I blame CBBC for giving children a false impression of life at the Bar

http://www.bbc.co.uk/iplayer/cbeebies/episode/b051w3n5/lets-play-series-2-14-judge

(5)(1)

Anonymous

Can we PLEASE stop calling university graduates “kids”? It’s incredibly patronising.

(2)(0)

Not Amused

It is a useful phrase for embarrassing those (many) people who seek to prey upon them.

Once they understand that I am sure they will forgive me.

(3)(2)

Thumbs up for Not Amused

OK, we’ll start calling them grown-ass men and women.

(0)(1)

Lord Lyle of the Isles

in what way is the criminal bar glamorous?

(0)(0)

Lord Harley of Nonsense

Criminal barristers piss all over commercial barristers who are largely useless twats and chinless wonders living off daddy’s money.

I bet Not Amused couldn’t cross examine to save his life.

(2)(2)

Lord Finley of Afghanistan

It’s time to ban state school students from studying Law, they clearly do not have what it takes.

(3)(2)

The Brownsons

Wow, and we thought we were poor!

(8)(0)

Anonymous

I’m a practising junior junior – all areas.

For what it’s worth, I think this is a good article; it’s always worth keeping an eye on the macro. But I also think that you get out what you put in, regardless of what job you do. My experience is that if short-term financial reward is your main aim, there are easier ways to achieve that than through law – regardless of whether it’s as a solicitor/ barrister/ civil/ crime or otherwise.

I totally disagree with the notion that criminal barristers are somehow ill-equipped for business or that the skills an individual criminal barrister possesses places them at some disadvantage when applying for jobs in other areas of law or employment sectors. Everyone’s CV is different. I worked inhouse in legal tech for 3 years before starting pupillage and wouldn’t be put off applying for any vac scheme or job opportunity just because I now do work in criminal law.

Also completely disagree with the suggestion that the independent Bar is unsustainable, is a matter of pride or that it’s nationalisation is inevitable.

Bottom line, there are always exceptions: be one.

(1)(0)

Not Amused

I think that we should all be more conscious of the messages we send to young people. I am not sure how your message really helps.

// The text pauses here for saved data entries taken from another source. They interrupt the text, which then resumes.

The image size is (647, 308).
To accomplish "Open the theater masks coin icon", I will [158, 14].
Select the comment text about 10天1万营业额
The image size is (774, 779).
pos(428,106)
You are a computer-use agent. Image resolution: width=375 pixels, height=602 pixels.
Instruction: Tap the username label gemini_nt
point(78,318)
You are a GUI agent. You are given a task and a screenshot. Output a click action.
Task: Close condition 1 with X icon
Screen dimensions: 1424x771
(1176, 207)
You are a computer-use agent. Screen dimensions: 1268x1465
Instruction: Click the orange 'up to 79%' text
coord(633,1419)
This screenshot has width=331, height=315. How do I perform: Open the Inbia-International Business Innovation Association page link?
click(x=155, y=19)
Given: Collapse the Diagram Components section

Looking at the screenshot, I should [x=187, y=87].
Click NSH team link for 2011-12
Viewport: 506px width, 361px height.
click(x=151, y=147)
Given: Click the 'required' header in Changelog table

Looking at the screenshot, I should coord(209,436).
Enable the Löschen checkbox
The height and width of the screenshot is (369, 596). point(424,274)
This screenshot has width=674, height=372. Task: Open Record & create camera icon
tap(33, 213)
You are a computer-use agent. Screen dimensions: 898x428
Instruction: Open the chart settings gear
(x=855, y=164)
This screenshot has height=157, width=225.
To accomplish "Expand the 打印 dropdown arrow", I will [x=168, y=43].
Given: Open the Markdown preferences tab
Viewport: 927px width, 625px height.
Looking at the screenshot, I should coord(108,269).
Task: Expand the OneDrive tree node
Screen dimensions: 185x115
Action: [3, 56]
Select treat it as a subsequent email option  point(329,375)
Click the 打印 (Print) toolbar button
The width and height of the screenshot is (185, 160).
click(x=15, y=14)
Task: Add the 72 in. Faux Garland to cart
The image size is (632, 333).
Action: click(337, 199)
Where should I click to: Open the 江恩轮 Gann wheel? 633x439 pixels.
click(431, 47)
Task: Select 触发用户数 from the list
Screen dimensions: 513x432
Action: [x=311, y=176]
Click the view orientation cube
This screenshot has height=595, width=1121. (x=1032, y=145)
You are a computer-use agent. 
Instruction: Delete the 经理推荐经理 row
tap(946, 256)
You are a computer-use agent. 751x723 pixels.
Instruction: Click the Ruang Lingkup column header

If a young person is thinking about whether to go in to crime or other areas of law then it seems to me that earnings data is what they need in order to make a fully informed decision.

What can hamper young people is unnecessary positivity or attempts to detract young people the cold hard truth. Crime usually pays at or near the minimum pupillage award. We know from the government’s stats (although they were presented in a misleading way) that the average earnings in crime equate to a £28,000 salary.

So £27,000 debt for degree. Say 12 in living costs? £18,000 debt BPTC (LPC is a bit lower). Say 7k living costs? = £64,000 debt

In order to earn £12,000. Which will then rise slowly (with unreliable rates of pay) to £22,127 after tax.

I just don’t think it is fair to young people to attempt to distract them from those realities. No matter how much you love your job/life.

(3)(0)

Anonymous

I agree people should be provided with sufficient information to make an informed choice but to my mind:

(1) there’s no good reason why provision of that information should be limited to young people as opposed to any person considering entering the profession whatever their age;
(2) stastistical information should be scrutinised, especially if you’re making career choices based on it;
(3) there is more to life than money.

Plenty of people at the criminal Bar are clearing more than £28k.

(0)(0)

Not Amused

My figures came from the government. I further note the Guardian article linked in the morning round up today – that you cannot make a living on legal aid.

I remain of the view that it is grossly irresponsible to say anything which implies otherwise.

(0)(0)

Anonymous

Also – the rise from 12k to 28k is slow? Not sure what your authority for that is.